Yvan Leyvraz (born 1954 – 28 July 1986) was a Swiss employee of Solidar Suisse and part of the international solidarity brigades in Nicaragua after the taking of power by Daniel Ortega and the Sandinistas and the ensuing Contra war. He was the second Swiss national to be killed by rebel contras in Nicaragua.

== Commitment in Nicaragua ==
Leyvraz was sent to Nicaragua as an employee of Solidar Suisse at the beginning of 1983 and was helping the work brigades there. In the summer of 1983, he led the first Swiss work brigade to rebuild a bridge in Matagalpa.

In 1984, Solidar Suisse took over responsibility for a Swiss-Nicaraguan construction work brigade.
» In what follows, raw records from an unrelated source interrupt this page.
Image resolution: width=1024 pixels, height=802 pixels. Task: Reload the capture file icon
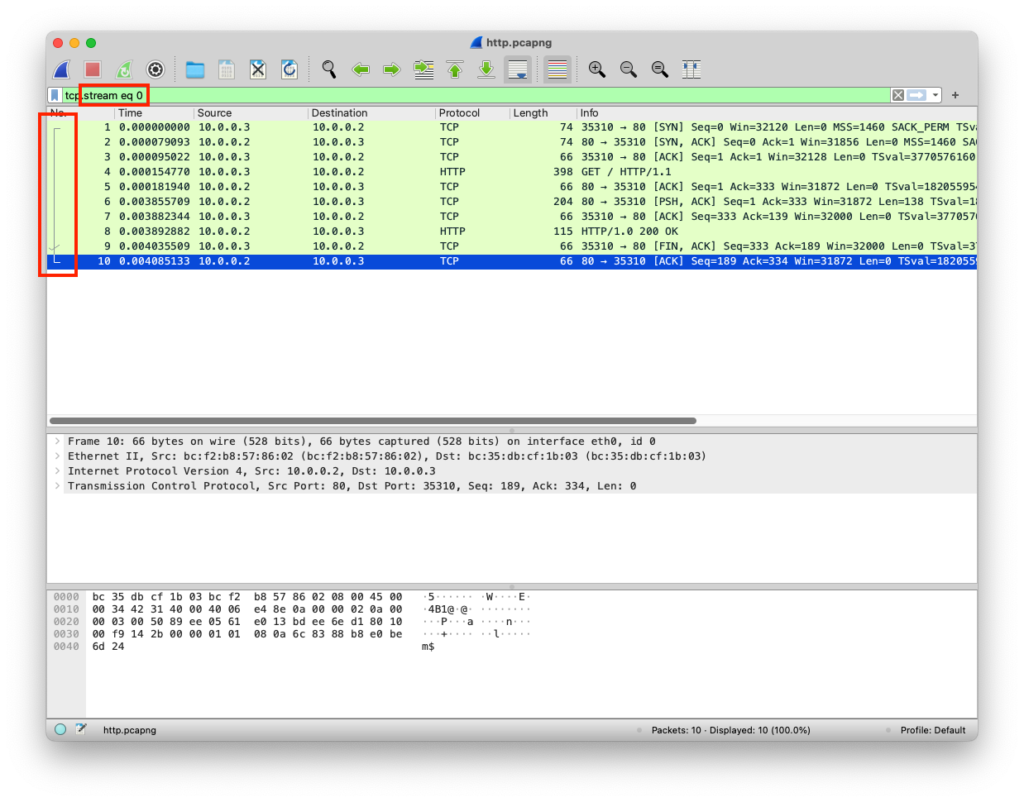coord(289,69)
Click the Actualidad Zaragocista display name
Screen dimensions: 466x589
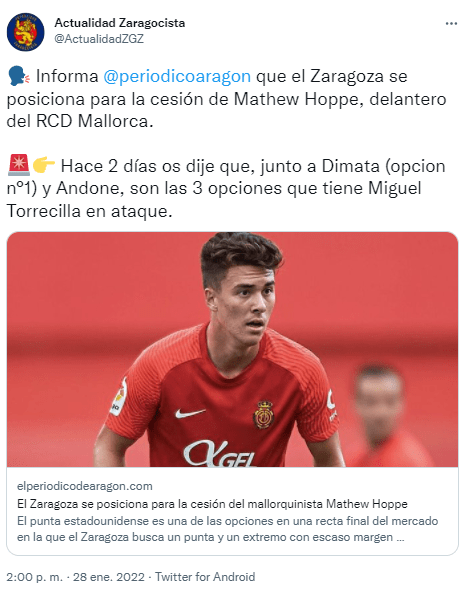click(x=120, y=23)
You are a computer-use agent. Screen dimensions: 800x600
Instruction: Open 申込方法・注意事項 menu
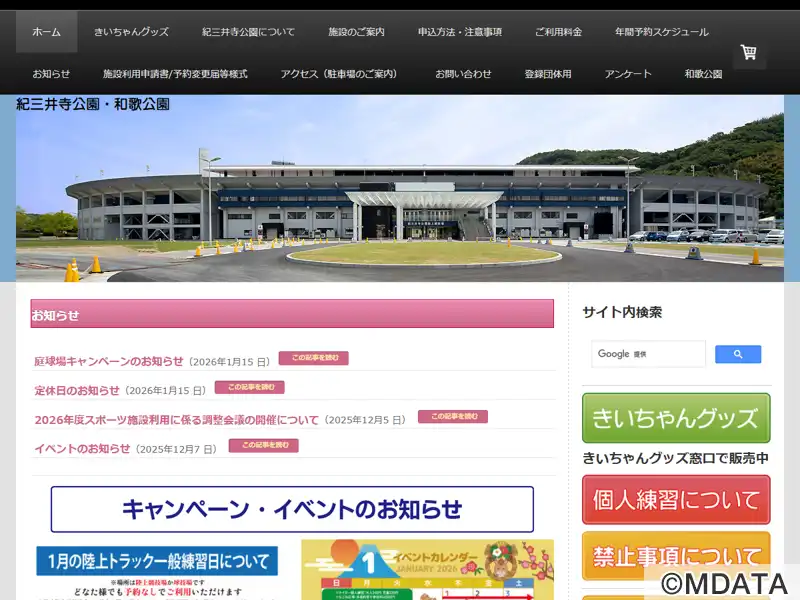click(460, 32)
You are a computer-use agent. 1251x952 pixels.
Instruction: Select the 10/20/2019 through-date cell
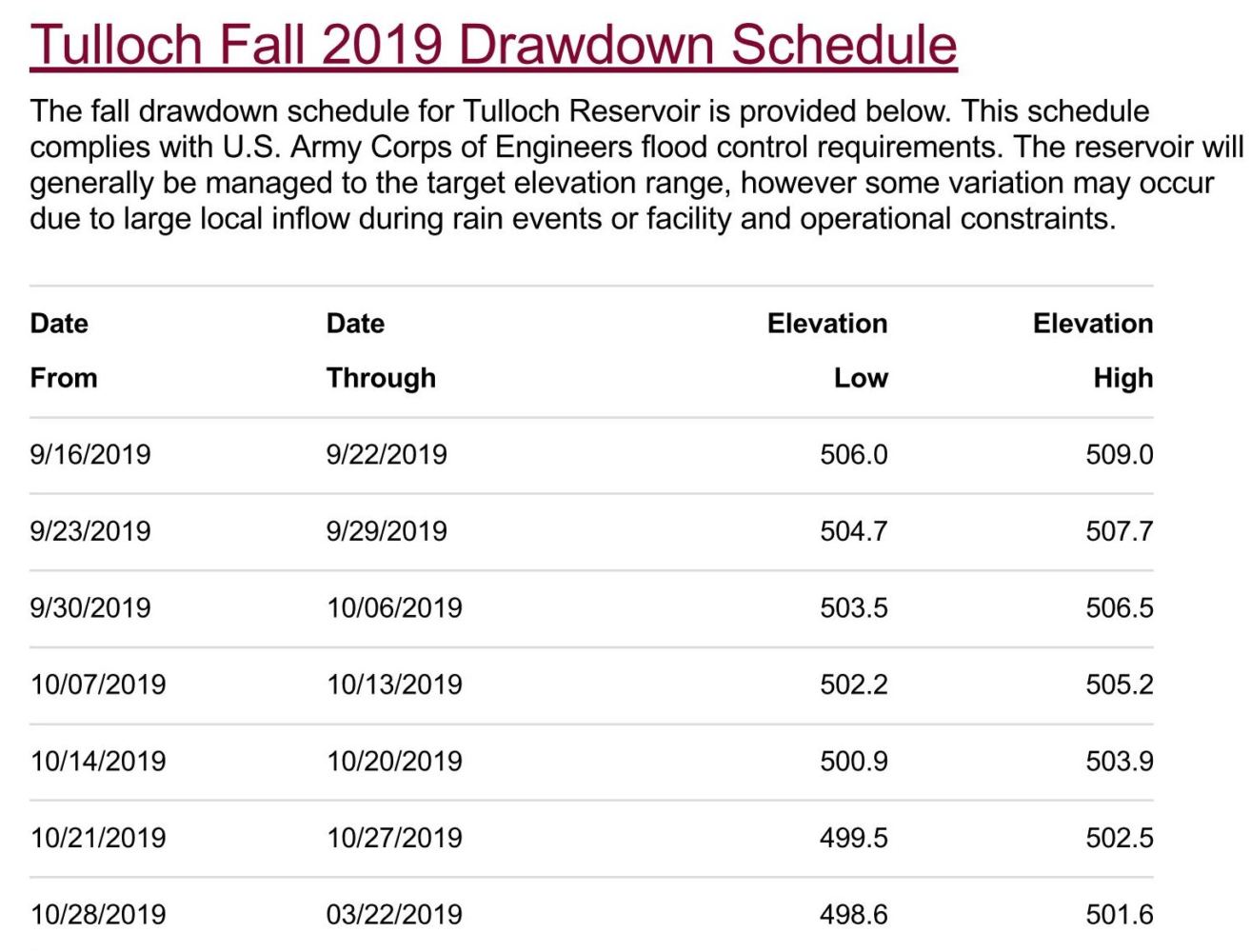pyautogui.click(x=394, y=762)
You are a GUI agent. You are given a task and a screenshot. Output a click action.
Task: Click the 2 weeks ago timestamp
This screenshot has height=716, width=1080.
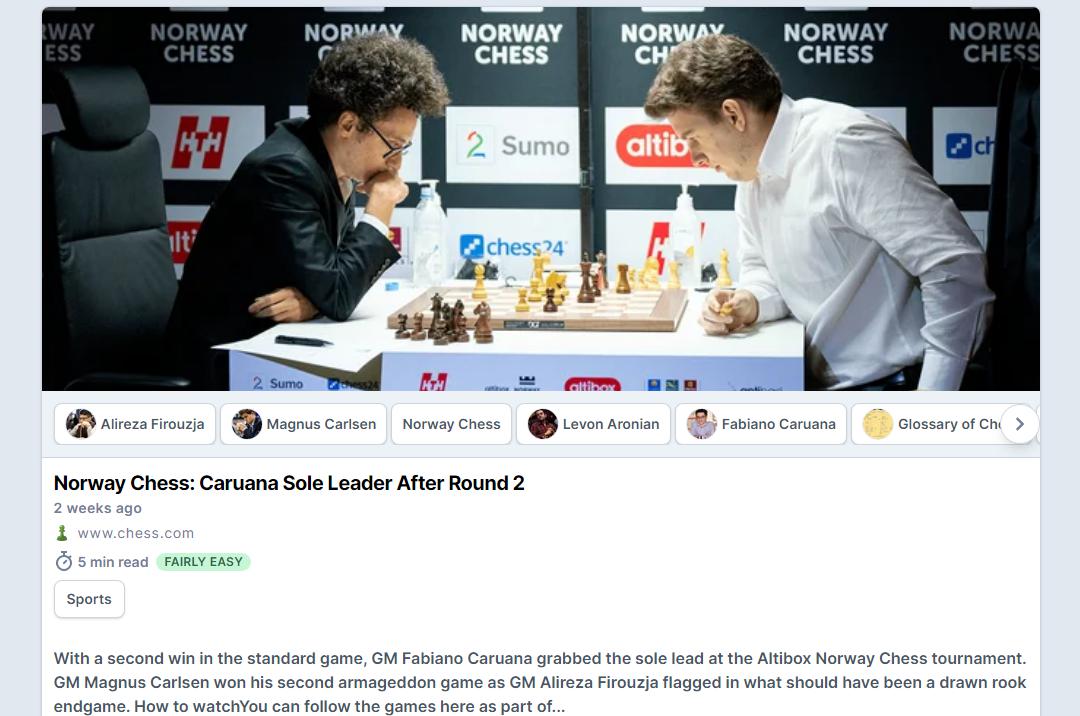click(x=98, y=508)
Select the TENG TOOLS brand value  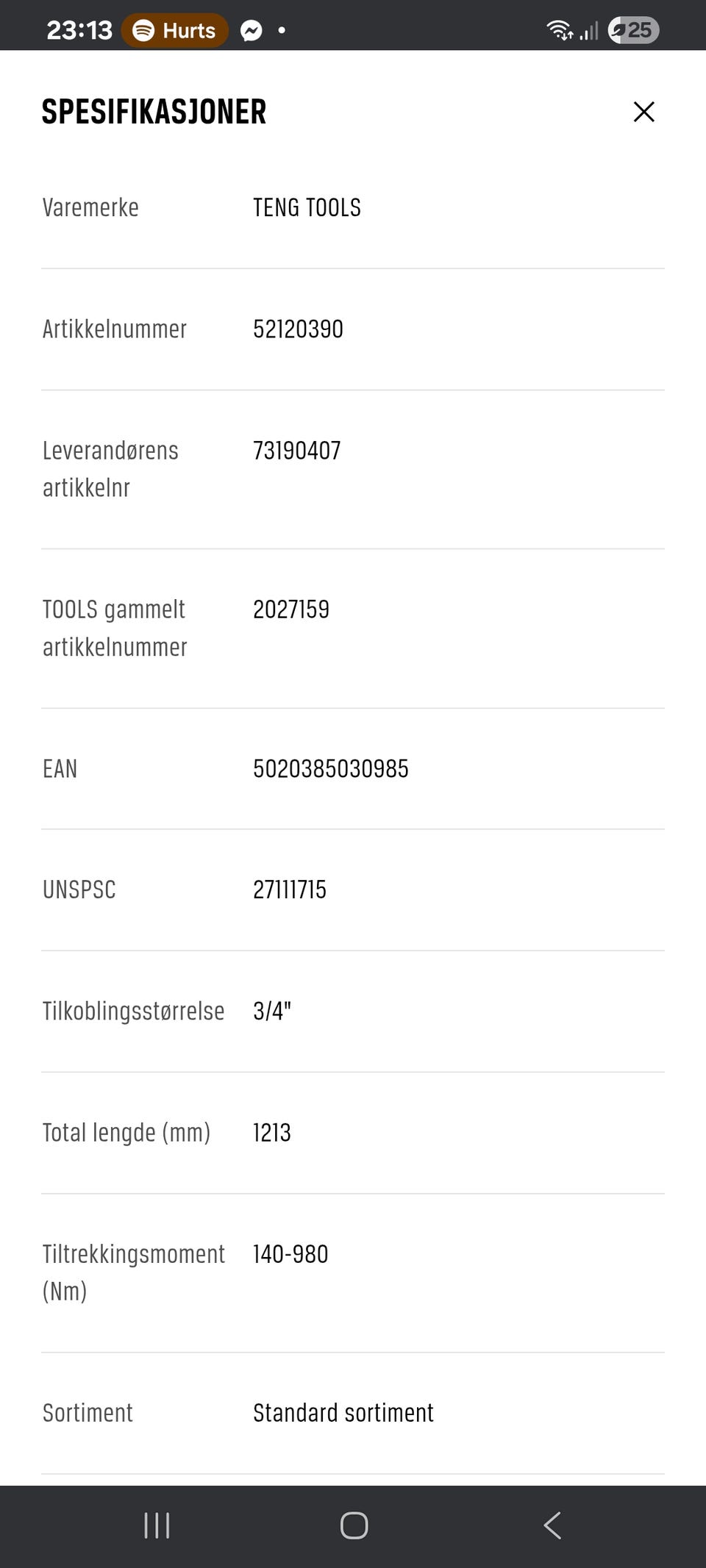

With them, he helped found several cooperatives for farmers resettled out of the war regions. As of March 1986, he was working around El Cuá-Bocay in Jinotega. In April 1985, he was managing the construction of several houses near Wiwilí. In May 1986, three of his Nicaraguan technicians were murdered by a group of Contras. Another of the first projects of the brigade was the Yale cooperative, attacked by contras on 31 May 1986.

In the morning of 28 July 1986, Leyvraz was the driver of one of two pickups leaving Wiwilí. At Zompopera—a region at the headwater of Río Coco between Wiwilí and the city of Jinotega—the pickups were ambushed by the contras and Leyvraz' truck was hit by an anti-tank grenade launcher, which killed him and four companions. After Maurice Demierre, who was murdered in February 1986, he became the second Swiss national killed in the international solidarity movement in Nicaragua. In 2016, a number of Leyvras' former colleagues went back to Nicaragua to commemorate the 30th anniversary of his death. The twentieth anniversary had been similarly memorialized.

== Reactions ==
The Federal Department of Foreign Affairs expressed its regrets over the death of Leyvraz but did not officially protest to the United States. A secretary of state even declared that he was cowed by the Americans into admitting that the murdered Swiss men were "left-wing people".

As a political consequence of the deaths of Leyvraz and Demierre, Switzerland banned some regions of Nicaragua from receiving project support from the Swiss federal government. This reaction also affected a Swiss auxiliary.

=== Books ===
- Jacques Depallens, Nicaragua 1986: l'aventure internationaliste de Maurice, Yvan, Joel et Berndt (Centre Europe-Tiers Monde) Geneva 1996, ISBN 978-2880530235

=== Movies ===
- Olivia Heussler, Der Tod von Yvan Leyvraz (The Death of Yvan Leyvraz). Swiss-German TV production, Nicaragua, 1986
- Kristina Konrad, Unser America (Our America). Documentary, Germany/Switzerland, 2006. - Part of the movie refers to Leyvraz.

== Music ==
The Bern-based chanteur Michel Bühler dedicated Chanson Pour Yvan Leyvraz (Song for Yvan Leyvraz) on his 2007 album "Jusqu'à Quand?" (Until When?) to Leyvraz.